**What you need to do**
(1) Using the text on Michael Bruce, decide whether each statement below agrees with it: (a) Bruce was born in Bombay; (b) Bruce completed a degree at Cambridge; (c) Bruce and Lady Hester Stanhope lived together for five years. Answer yes or no for each and quote the words of the text that settle it.
(2) Continue the biographical text on Michael Bruce, picking up after its last sentence.
===== Study text =====
Michael Bruce (1787–1861) was a British adventurer, who gained the nickname "Lavelette Bruce" for his part in smuggling Antoine Marie Chamans, comte de Lavalette out of France at the time of the Bourbon Restoration. He is now largely remembered as a lover of Lady Hester Stanhope. He was a Member of Parliament in 1830–1.

==Life==
Born in Bombay where his father was a merchant, he was the son of Patrick Craufurd Bruce and his wife Jane Smith, and was educated at Eton College. He matriculated at St John's College, Cambridge in 1806. Later, in 1821, he was admitted to Lincoln's Inn, and was called to the bar in 1826.

Bruce did not complete a degree at Cambridge, after a year or so beginning to travel in Europe. It was during his voyages in the Mediterranean and Near East that he encountered Lady Hester Stanhope, on Malta in 1810. They lived together for three years, spent on trips that included Damascus and Palmyra. They parted in 1813.
===== Given information =====
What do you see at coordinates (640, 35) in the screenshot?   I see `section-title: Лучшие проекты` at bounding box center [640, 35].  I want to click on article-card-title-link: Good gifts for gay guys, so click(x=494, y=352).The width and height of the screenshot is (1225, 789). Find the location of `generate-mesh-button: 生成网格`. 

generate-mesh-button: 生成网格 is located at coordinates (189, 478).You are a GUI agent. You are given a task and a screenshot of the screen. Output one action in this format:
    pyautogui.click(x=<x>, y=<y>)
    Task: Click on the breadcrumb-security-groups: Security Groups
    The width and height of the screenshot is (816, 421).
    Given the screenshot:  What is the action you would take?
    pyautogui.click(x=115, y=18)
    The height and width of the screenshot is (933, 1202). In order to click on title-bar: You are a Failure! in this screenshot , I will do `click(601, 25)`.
=====
**Responses to the exercise**
(1)
(a) Yes: "Born in Bombay where his father was a merchant"
(b) No: "Bruce did not complete a degree at Cambridge"
(c) No: "They lived together for three years"

(2)
Moving to Vienna and then Paris, Bruce took part in the successful plot to smuggle the Comte de Lavalette out of France: he was a supporter of Napoleon condemned by the Bourbons. When Bruce was put on trial for this offence in 1816, he received a sentence of three months. His reputation, however, was not badly sullied, and Lord Palmerston, a college friend, acted as his best man two years later.

Bruce then went in for Whig party politics, as a friend of John Cam Hobhouse, but hampered by the collapse of his father's bank in 1816. In the end the Marquess of Cleveland, who had in recent years moved from the Whigs to supporting the Tory ministry, found him the seat of Ilchester in 1830. His patron then switching to support for reform, Bruce made himself conspicuous for his reluctance to do the same. He was replaced by Cleveland for the 1831 general election, and left public life.